But I seriously do not want any agent knowing too much.
For example: “Onscreen awareness” — Giving Siri awareness of whatever is displayed on your screen.
Siri had better not be shy.
Or perhaps Siri ought to take a long walk on a short pier.
Same for Copilot,I suppose.
Life is a creative work. It's art, not algorithm. I take my camera with me to be surprised. I play piano to be part of the process that a composer felt.
If I hand off my email writing, photography, music and so on, I'm not learning. Great results but not mine. Just LIKE mine.
AI, please paint my house. It bores and taxes me. Life doesn't.
Sometimes it’s better to wait 6 months for something to be mature and stable. Apple has a long history of being conservative in this regard, and they often aren’t the first entrant into a market, but they still dominate because of very good integration with their ecosystem and a high quality bar. Apple Intelligence will probably be the same (bookmark this post for 3 years from now, when Gemini is being split into three businesses and rebranded / killed).
When they botched Apple Maps one of the top guys lost his job really quickly. This is a much bigger scandal in my opinion. Selling hardware based on software that won't exist. And the small parts of Apple Intelligence they have managed to ship are awful.
They should go back to not announcing this stuff in advance. The big features should remain secret until the OS is ready to launch. Sure it means developers won't be able to integrate with them for another 6-12 months but it's much better than where they find themselves now.
USB-C Invented by Apple? AirPod selling at cost or loss? And countless other things.
I'd say less "fundamentally fan of ..." and more "deeply understands ..."
We talk about what happens when people put unrealistic standards on themselves they can't live up to, and the self-destructive cycles that can follow; but what happens when it happens to companies?
When a company defines themselves internally as "we're #1, we'll always be #1, because we're the best, we can always get away with these margins"? If the company starts losing, or falling behind, or is criticized for not innovating, they don't know how to cope. They start overcorrecting, overreacting, promising things early, overestimating their abilities, following trends... pride kills companies, just like people.
We live in a time in tech, where it seems to just be beginning at Apple, but ironically, their old partner Intel got so high on that feeling during the 2010s, then was burned to the point of struggling to maintain its existence as a unified entity. Apple in the 90s, and Intel right now, should be a massive warning to Apple that nothing is infallible.
This isn't that. This aspect of Apple Intelligence has nothing visible. They didn't announce it ahead of time so that developers could start hooking into it; there's still nothing for developers to do here.
This was a bad decision, apparently done purely for its short-term marketing potential, and it does, indeed, make me concerned for what's going on inside Apple.
This is a particularly sharp example though.
Agree and but it took me a while to realize this.
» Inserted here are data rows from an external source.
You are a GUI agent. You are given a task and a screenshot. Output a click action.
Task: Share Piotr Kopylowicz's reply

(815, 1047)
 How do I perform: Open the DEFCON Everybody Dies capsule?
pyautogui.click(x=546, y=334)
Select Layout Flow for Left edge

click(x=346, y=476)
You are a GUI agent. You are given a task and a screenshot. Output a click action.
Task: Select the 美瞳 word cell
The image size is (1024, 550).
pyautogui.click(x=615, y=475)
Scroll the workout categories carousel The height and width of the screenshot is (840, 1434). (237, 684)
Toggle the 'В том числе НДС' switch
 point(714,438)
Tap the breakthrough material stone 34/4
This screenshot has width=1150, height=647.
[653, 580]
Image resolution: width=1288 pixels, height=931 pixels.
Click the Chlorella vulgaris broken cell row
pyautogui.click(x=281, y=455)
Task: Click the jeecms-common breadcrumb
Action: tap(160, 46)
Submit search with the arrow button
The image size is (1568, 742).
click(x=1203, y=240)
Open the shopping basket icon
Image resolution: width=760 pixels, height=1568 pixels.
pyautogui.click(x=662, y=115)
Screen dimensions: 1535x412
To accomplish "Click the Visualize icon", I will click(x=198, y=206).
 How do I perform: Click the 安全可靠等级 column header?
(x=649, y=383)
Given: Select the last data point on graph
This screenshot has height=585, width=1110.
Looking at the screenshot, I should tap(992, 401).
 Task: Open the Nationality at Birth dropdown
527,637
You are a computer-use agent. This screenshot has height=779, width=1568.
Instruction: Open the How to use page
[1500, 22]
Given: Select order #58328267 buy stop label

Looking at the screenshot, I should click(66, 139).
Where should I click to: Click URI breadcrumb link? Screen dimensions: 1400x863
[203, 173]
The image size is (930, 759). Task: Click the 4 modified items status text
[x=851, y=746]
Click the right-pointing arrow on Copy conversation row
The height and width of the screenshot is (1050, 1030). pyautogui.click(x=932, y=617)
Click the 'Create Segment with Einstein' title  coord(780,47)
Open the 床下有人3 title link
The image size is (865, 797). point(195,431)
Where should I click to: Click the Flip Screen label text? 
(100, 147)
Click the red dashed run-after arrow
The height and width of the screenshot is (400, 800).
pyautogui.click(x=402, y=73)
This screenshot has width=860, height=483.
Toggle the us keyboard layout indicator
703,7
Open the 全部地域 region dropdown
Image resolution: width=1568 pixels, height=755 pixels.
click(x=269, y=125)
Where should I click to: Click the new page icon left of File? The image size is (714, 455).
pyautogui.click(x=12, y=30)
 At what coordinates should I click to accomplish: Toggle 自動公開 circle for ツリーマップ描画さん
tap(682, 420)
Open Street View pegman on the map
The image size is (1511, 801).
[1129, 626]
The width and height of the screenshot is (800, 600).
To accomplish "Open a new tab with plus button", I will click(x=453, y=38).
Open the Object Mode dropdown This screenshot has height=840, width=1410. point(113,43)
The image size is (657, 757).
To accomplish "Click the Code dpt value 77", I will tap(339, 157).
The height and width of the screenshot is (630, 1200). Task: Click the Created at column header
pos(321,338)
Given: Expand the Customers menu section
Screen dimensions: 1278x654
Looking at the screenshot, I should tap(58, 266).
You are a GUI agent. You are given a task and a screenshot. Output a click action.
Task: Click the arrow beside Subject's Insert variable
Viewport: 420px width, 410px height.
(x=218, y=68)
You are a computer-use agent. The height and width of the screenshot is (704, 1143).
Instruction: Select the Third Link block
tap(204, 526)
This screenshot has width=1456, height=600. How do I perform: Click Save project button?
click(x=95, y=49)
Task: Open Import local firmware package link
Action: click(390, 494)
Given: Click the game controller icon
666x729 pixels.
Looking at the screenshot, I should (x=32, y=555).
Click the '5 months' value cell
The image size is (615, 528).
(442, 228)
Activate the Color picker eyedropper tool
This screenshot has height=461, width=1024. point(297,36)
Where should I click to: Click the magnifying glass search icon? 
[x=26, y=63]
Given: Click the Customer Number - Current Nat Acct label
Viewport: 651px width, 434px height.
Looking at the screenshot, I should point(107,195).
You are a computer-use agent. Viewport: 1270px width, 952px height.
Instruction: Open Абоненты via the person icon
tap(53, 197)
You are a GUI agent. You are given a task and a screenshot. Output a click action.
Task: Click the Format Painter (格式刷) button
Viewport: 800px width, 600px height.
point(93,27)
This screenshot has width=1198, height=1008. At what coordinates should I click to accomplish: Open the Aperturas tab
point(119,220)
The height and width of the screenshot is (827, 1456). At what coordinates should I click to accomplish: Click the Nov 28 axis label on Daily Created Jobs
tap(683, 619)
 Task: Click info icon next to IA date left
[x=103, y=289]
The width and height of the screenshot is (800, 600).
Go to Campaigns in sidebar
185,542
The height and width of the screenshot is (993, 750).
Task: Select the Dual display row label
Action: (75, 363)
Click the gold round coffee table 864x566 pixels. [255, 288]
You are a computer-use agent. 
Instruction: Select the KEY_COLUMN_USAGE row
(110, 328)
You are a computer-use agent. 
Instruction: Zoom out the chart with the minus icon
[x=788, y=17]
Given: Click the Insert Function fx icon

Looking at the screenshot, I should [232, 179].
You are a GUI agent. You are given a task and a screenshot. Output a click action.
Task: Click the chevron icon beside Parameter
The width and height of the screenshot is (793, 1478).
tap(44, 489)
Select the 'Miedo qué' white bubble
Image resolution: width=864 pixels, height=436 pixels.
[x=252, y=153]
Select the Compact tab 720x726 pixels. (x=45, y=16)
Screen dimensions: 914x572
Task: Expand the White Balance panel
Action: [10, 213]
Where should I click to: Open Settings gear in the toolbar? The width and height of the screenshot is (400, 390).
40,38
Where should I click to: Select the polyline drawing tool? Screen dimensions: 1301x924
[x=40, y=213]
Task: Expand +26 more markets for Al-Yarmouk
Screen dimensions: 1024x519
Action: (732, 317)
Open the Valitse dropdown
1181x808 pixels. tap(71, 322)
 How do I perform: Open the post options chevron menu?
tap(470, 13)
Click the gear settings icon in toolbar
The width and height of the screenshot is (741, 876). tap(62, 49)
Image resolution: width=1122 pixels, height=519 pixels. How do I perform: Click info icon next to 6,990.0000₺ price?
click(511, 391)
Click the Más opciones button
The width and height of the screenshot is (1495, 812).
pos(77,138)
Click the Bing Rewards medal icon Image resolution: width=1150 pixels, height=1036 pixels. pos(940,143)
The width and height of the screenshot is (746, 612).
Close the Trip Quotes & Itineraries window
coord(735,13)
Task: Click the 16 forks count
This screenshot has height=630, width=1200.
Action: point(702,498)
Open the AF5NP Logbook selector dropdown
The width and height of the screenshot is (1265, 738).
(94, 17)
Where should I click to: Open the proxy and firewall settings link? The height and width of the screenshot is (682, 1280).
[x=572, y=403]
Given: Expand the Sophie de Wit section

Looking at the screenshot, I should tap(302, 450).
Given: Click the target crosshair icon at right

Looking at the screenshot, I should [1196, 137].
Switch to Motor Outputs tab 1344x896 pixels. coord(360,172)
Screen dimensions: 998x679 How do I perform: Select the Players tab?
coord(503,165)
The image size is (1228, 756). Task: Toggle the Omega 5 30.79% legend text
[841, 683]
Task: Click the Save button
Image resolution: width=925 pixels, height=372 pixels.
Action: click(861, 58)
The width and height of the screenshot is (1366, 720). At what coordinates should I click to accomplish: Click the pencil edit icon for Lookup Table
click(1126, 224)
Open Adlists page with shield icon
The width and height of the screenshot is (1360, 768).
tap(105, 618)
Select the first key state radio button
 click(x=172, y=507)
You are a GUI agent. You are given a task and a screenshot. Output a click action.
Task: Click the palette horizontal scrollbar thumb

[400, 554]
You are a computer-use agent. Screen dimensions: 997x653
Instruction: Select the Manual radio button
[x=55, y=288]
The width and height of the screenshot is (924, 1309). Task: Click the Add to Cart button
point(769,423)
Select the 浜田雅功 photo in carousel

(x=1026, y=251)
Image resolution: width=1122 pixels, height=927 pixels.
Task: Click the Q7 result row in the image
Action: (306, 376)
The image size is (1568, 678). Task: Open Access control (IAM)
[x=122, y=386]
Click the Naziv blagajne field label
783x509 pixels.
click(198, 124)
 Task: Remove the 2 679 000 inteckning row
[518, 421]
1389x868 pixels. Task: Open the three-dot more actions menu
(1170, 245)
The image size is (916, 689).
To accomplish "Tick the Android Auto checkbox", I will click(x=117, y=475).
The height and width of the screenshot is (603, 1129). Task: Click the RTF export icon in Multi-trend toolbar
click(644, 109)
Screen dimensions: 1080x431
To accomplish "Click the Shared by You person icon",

He definitely gives them the benefit of the doubt, and but I think that's okay.
But most famously called Jobs saying you didn’t need apps on the phone a “shit sandwich”
I can easily see a large, powerful group inside Apple proclaiming AI is a dead end (either for Apple, or just in general).
I can also see a large, powerful group inside Apple proclaiming AI is the only future and they need to figure out how to integrate it into a company with their culture and brand perception with minimal damage to both.
I can see a large, powerful group inside Apple saying that nobody cares about either of those things, we have to do something big with AI because it's what the market expects.
It's interesting that this seems to be the first time Apple has been faced with a threat of unproven credibility, that also carries enough momentum that they "must" respond without full information.
I agree with most of the points in TFA, I can't necessarily point to something in it that I think is wrong. But as with so many conversations about AI at the moment, it seems to leave a lot of people asking "what the hell happened?", often about things that have usually been considered table stakes - or at least reasonable expectations - in the past.